With respect to any instrument or agreement executed or to be executed by any party other than the Company, we have also assumed, to the extent relevant to the opinions set forth herein, that (i) such party (if not a natural person) has been duly formed or organized and is validly existing and in good standing under the laws of its jurisdiction of formation or organization, (ii) such party has full right, power and authority to execute, deliver and perform its obligations under each instrument or agreement to which it is a party and each such instrument or agreement has been duly authorized (if applicable), executed and delivered by such party and (iii) such instrument or agreement is a valid, binding and enforceable agreement or obligation, as the case may be, of such party.

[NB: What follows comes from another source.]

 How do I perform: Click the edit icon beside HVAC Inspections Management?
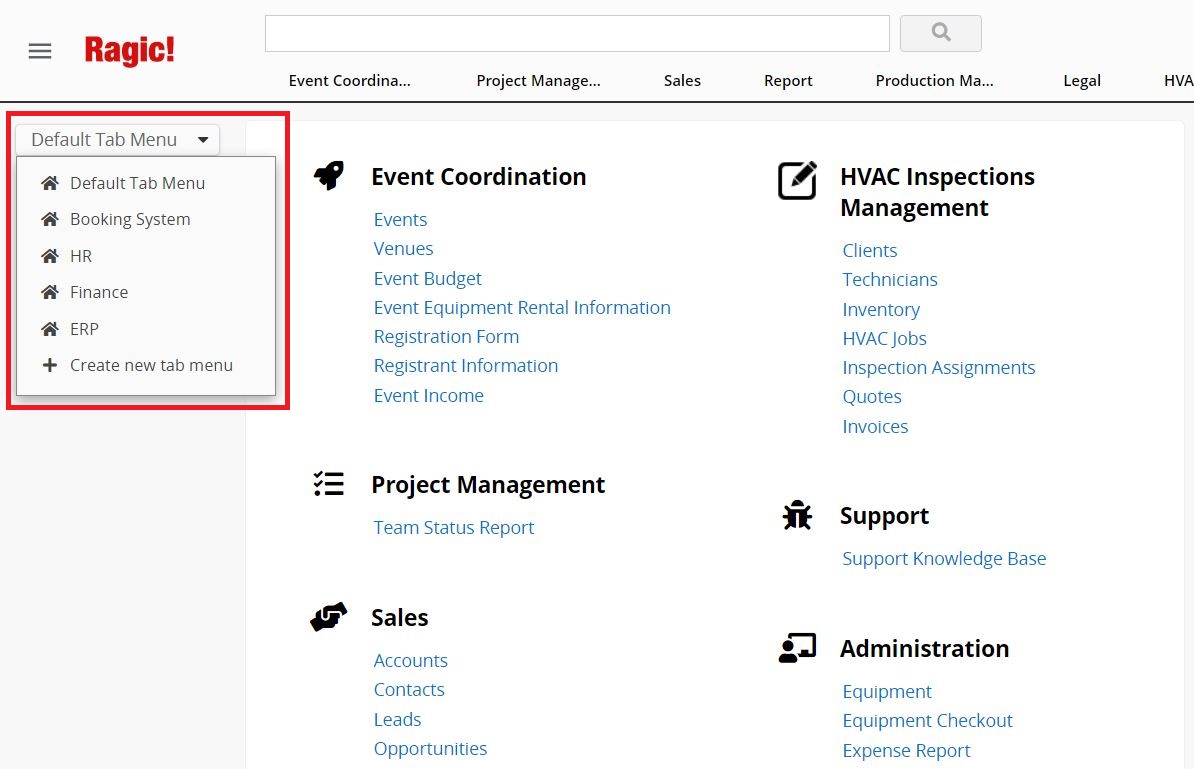click(x=797, y=181)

This opinion letter is limited to the laws of the State of New York. We express no opinion, and make no statement, as to the laws, rules or regulations of any other jurisdiction, including, without limitation, Bermuda, or as to the municipal laws or the laws, rules or regulations of any local agencies or governmental authorities of or within the State of New York, or as to any matters arising thereunder or relating thereto.

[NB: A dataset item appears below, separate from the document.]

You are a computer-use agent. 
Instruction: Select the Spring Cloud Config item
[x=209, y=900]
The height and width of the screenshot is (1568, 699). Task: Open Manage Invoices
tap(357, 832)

The opinions set forth herein are given as of the date hereof, and we undertake no obligation to update or supplement this letter if any applicable law changes after the date hereof or if we become aware of any fact or other circumstances that changes or may change any opinion set forth herein after the date hereof or for any other reason.

We hereby consent to the filing of this opinion letter as an exhibit to the Registration Statement and to all references to our firm included in or made a part of the Registration Statement. In giving such consent, we do not thereby admit that we are within the category of persons whose consent is required by Section 7 of the Securities Act or the related rules promulgated by the SEC.